P.S. Depois de publicado este post, avisam-me que a iniciativa é, efectivamente, da APEL. Perdoem-me a informação errada, por favor.

01
Jul14

O que ando a ler

Maria do Rosário Pedreira

Gosto de conversar com os meus autores sobre os livros de que gostam e que andam a ler (coisas muito diferentes entre eles, evidentemente) e, em parte, estes bate-papos também me servem para descobrir que estou em falta com muitas coisas. Na última Feira do Livro de Lisboa, ouvi, por exemplo, David Machado falar com um tremendo entusiasmo de um romance que ainda vende 250 000 exemplares todos os anos nos EUA e deve ser um dos livros mais lidos pelos jovens (não crianças, entenda-se) norte-americanos. Trata-se de À Espera no Centeio, de J. D. Salinger, que fui ler imediatamente – e um pouco culpada pelo atraso. É um excepcional relato feito pelo protagonista, Holden Caulfield, um adolescente de boas famílias que acaba de ser afastado do terceiro colégio caríssimo em que foi matriculado, por falta de interesse e más notas (na verdade, só passou a Inglês, pois adora livros e tem imenso jeito para escrever, tal como, de resto, o irmão mais velho, que trabalha como argumentista em Hollywood).
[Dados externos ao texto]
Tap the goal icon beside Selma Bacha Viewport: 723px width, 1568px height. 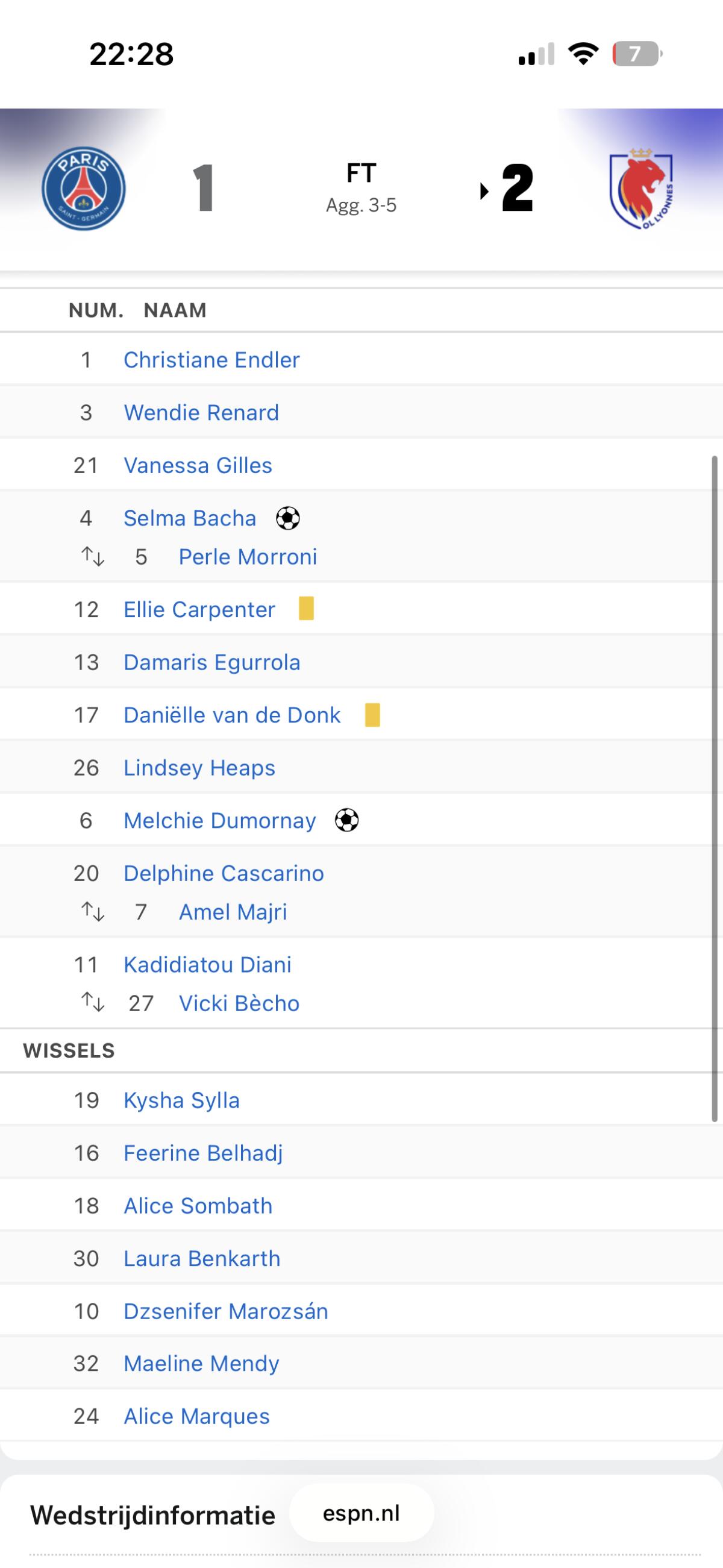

Sem saber como aparecer em casa depois de receber aquela notícia, iremos acompanhá-lo entre esse sábado e a quarta-feira seguinte (o dia em que é suposto reunir-se à família, em vésperas do Natal) e assistir em directo ao seu périplo por Nova Iorque, a uma solidão que nos magoa, uma desadaptação que gostaríamos de o ajudar a resolver, um sem-número de encontros que não contam nada, mas lhe ocupam o vazio, muitos copos e idas a bares, muitas recordações de engates, de marmelada e do carinho por esse irmão que morreu com uma leucemia e cuja morte é também a razão da «perdição» do jovem narrador. A linguagem – muito apropriada à idade de Holden e, aposto, de dificílima tradução (a tradução, a propósito, é de José Lima) – deve ter feito furor na época e ainda hoje serve certamente para que muitos leitores de dezasseis anos se identifiquem com o narrador. Mas, tenha-se a idade que se tiver, é difícil não gostar deste rapaz que não sabe o que há-de fazer com a sua inteligência e a sua integridade e que é de uma sensibilidade irresistível. Não se atrasem, pois, como eu, para a leitura deste livro.